=== WHAT YOU HAVE TO DO ===
Only the lines from the line containing "Instruction: Click the 复制结果 button" to the end of the entries should be repeated, exactly as they appear.

=== RECORDED INFORMATION ===
──────────

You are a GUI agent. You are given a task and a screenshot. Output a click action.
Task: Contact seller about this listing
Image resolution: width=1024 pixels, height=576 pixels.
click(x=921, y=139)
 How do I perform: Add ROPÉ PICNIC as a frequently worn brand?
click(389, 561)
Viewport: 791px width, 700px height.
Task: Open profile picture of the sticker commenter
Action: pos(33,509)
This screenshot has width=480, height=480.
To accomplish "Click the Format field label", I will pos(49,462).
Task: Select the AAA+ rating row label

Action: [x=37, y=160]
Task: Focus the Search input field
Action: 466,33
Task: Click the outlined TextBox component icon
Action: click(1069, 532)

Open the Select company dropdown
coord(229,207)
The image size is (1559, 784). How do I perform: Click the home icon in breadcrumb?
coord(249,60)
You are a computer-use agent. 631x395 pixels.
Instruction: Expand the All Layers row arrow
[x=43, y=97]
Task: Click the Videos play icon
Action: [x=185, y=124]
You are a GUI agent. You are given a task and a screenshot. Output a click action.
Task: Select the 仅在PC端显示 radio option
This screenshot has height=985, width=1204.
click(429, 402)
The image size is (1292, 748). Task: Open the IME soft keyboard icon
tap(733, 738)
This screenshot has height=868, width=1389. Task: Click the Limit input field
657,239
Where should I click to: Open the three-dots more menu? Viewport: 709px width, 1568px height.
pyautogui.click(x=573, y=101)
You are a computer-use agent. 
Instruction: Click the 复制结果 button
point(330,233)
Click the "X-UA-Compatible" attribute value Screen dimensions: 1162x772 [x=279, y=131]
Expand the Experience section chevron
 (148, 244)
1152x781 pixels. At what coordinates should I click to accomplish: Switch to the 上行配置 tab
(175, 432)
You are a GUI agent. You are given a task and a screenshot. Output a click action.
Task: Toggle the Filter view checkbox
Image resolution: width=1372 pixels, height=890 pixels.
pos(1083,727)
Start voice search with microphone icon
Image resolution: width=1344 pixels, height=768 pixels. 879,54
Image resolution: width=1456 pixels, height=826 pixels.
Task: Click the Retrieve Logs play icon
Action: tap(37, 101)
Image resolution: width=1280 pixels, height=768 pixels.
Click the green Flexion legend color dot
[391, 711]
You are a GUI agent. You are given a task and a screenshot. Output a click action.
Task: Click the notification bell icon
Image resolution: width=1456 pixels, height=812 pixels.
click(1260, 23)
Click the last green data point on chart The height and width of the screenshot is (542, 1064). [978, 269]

──────────

=== ANSWER BOX ===
Instruction: Click the 复制结果 button
point(330,233)
Click the "X-UA-Compatible" attribute value Screen dimensions: 1162x772 [x=279, y=131]
Expand the Experience section chevron
 (148, 244)
1152x781 pixels. At what coordinates should I click to accomplish: Switch to the 上行配置 tab
(175, 432)
You are a GUI agent. You are given a task and a screenshot. Output a click action.
Task: Toggle the Filter view checkbox
Image resolution: width=1372 pixels, height=890 pixels.
pos(1083,727)
Start voice search with microphone icon
Image resolution: width=1344 pixels, height=768 pixels. 879,54
Image resolution: width=1456 pixels, height=826 pixels.
Task: Click the Retrieve Logs play icon
Action: tap(37, 101)
Image resolution: width=1280 pixels, height=768 pixels.
Click the green Flexion legend color dot
[391, 711]
You are a GUI agent. You are given a task and a screenshot. Output a click action.
Task: Click the notification bell icon
Image resolution: width=1456 pixels, height=812 pixels.
click(1260, 23)
Click the last green data point on chart The height and width of the screenshot is (542, 1064). [978, 269]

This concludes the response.